Work instructions
From the records below, print exactly the lines starting at the one containing "You are a GUI" and ending at the one containing "Open the bot commands menu beside the input", ends included, and nothing else.
Given records Block Start
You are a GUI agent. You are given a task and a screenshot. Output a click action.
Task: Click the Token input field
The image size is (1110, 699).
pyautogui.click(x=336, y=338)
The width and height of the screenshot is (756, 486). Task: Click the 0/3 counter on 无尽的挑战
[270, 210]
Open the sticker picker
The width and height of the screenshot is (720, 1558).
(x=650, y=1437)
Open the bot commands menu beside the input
Given records Block End
Given records Block Start
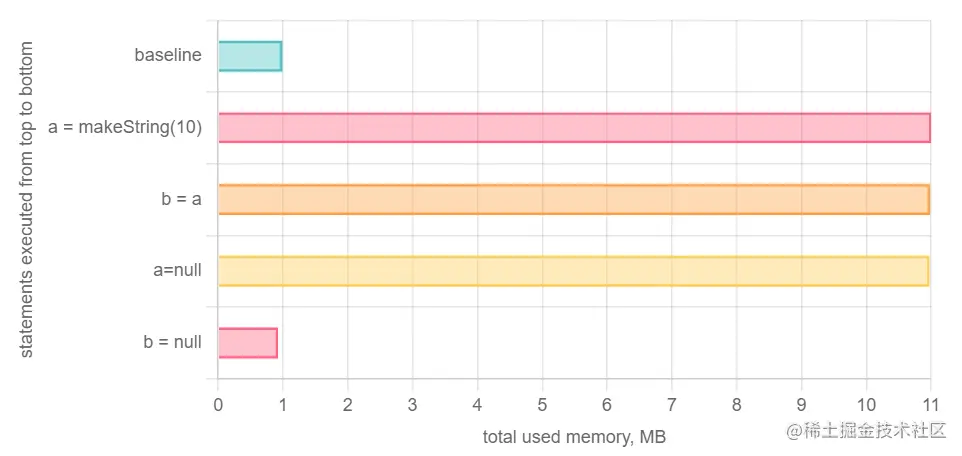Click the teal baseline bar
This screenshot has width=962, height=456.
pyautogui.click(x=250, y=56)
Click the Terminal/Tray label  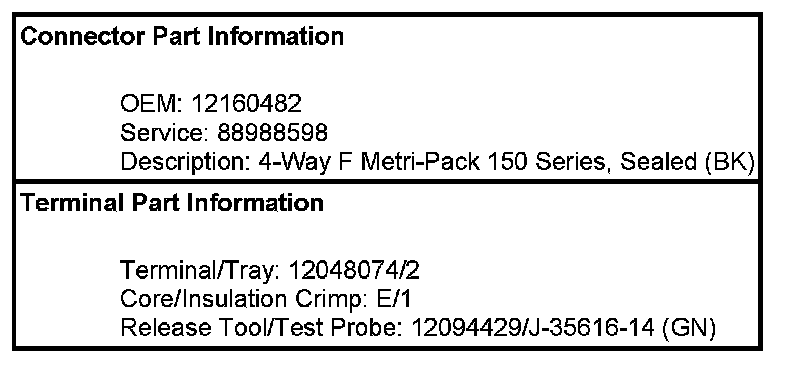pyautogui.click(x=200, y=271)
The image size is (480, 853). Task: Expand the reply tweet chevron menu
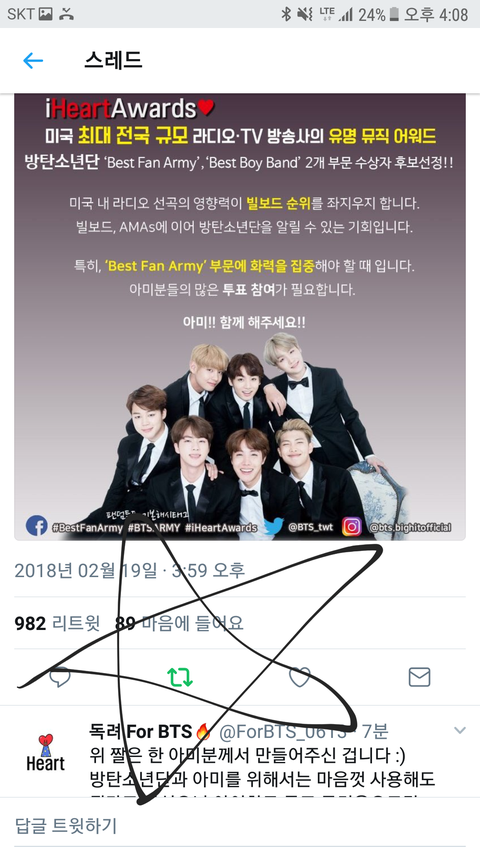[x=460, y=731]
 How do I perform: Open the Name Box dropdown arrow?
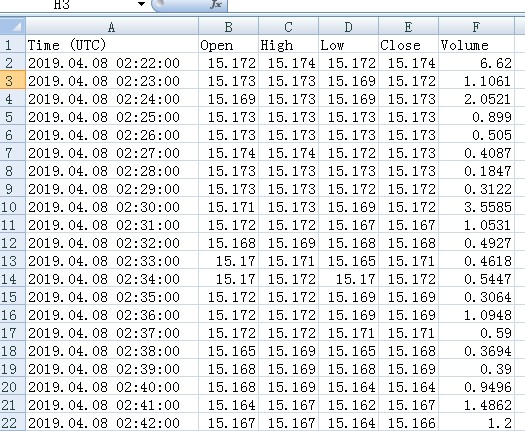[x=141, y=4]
Given records Block End
Given records Block Start
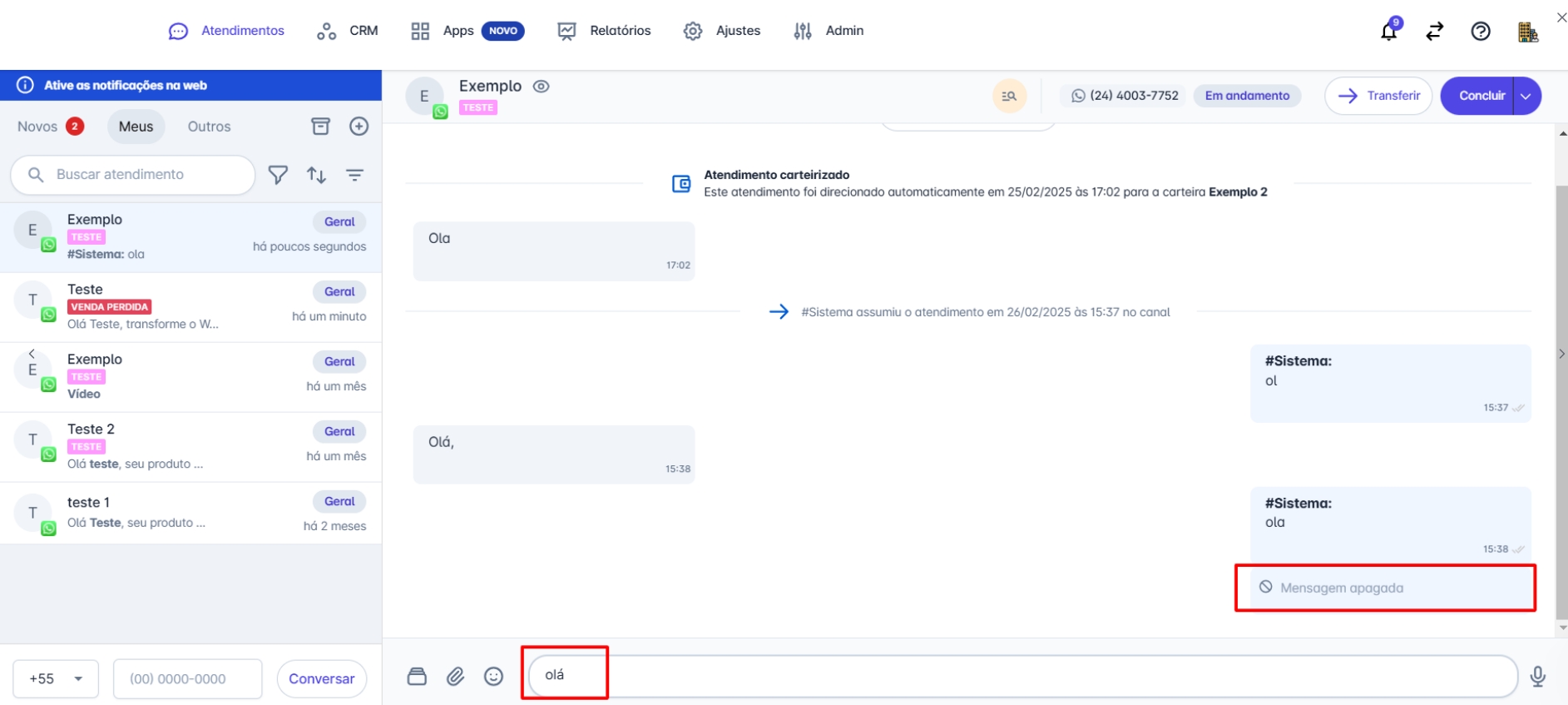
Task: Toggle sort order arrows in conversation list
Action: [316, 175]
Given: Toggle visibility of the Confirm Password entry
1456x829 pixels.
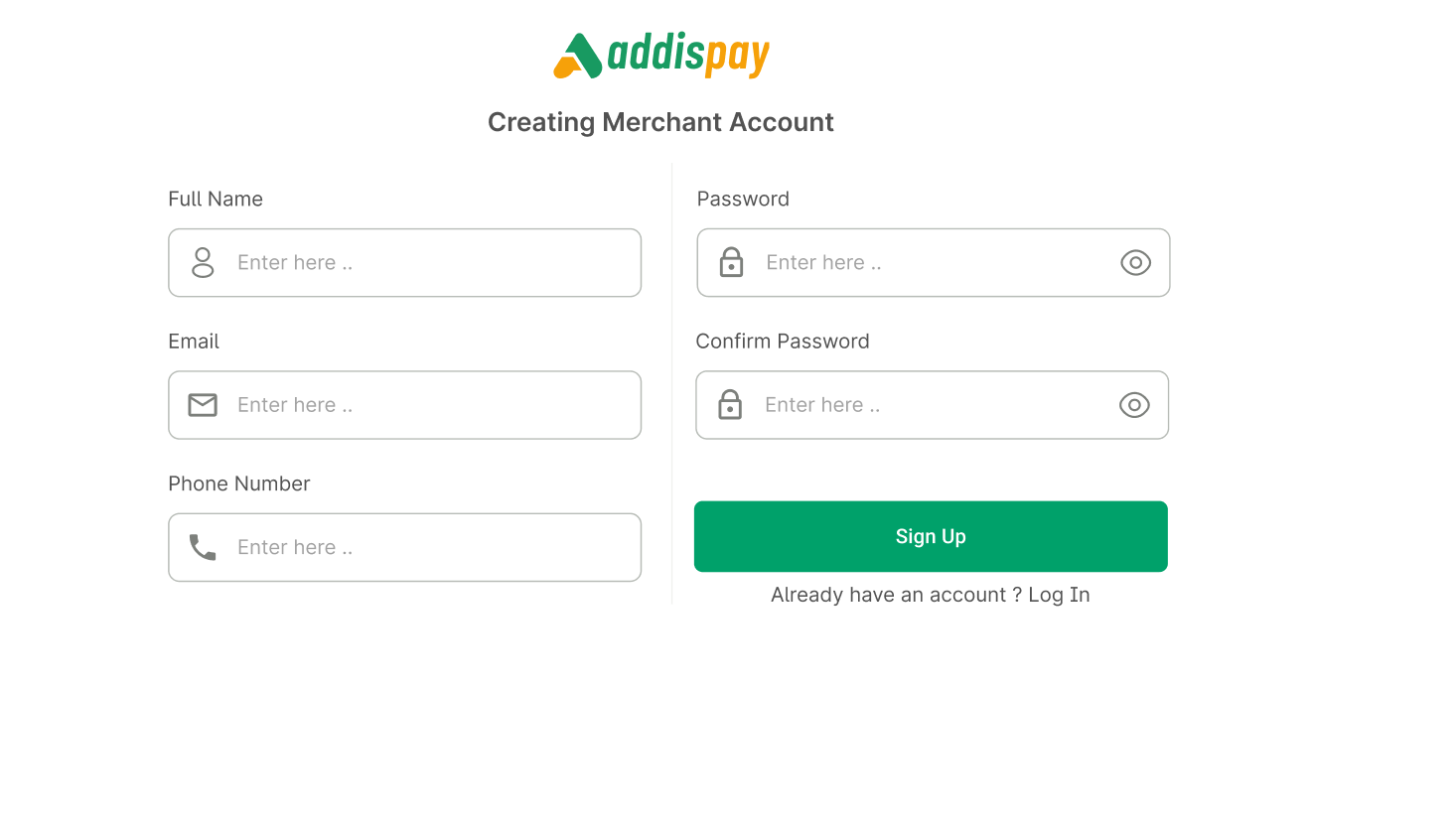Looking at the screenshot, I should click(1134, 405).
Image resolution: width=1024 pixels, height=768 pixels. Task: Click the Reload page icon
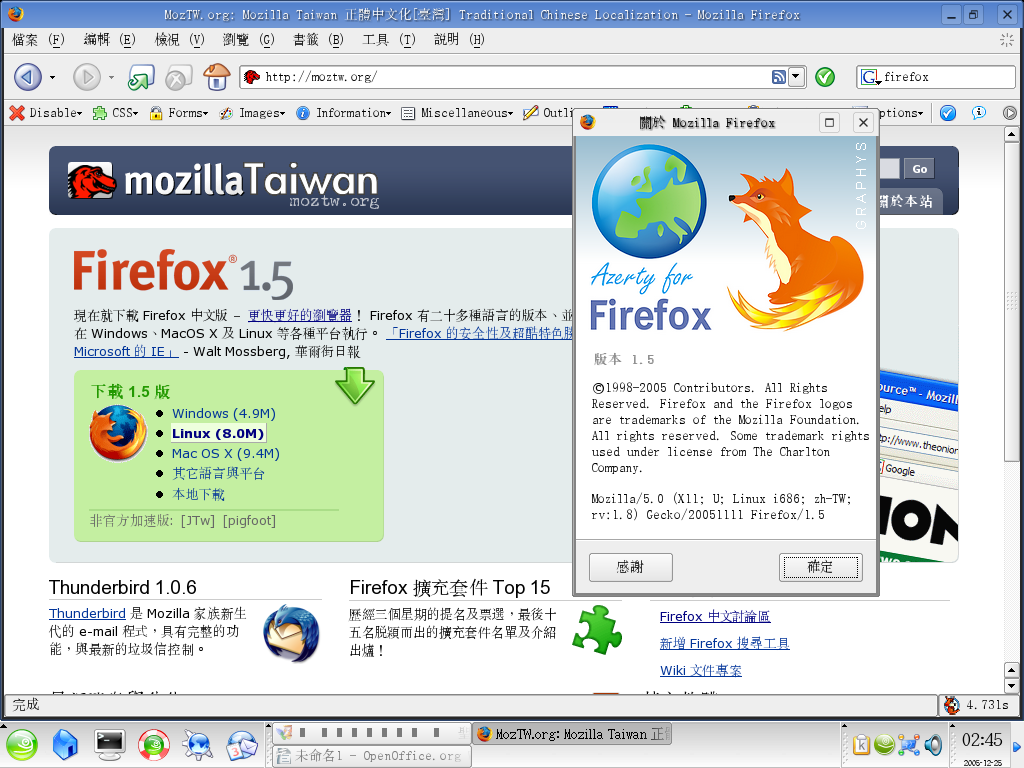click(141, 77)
Given records Block End
Exercise response
You are a GUI agent. You are given a task and a screenshot. Output a click action.
Task: Click the Token input field
The image size is (1110, 699).
pyautogui.click(x=336, y=338)
The width and height of the screenshot is (756, 486). Task: Click the 0/3 counter on 无尽的挑战
[270, 210]
Open the sticker picker
The width and height of the screenshot is (720, 1558).
(x=650, y=1437)
Open the bot commands menu beside the input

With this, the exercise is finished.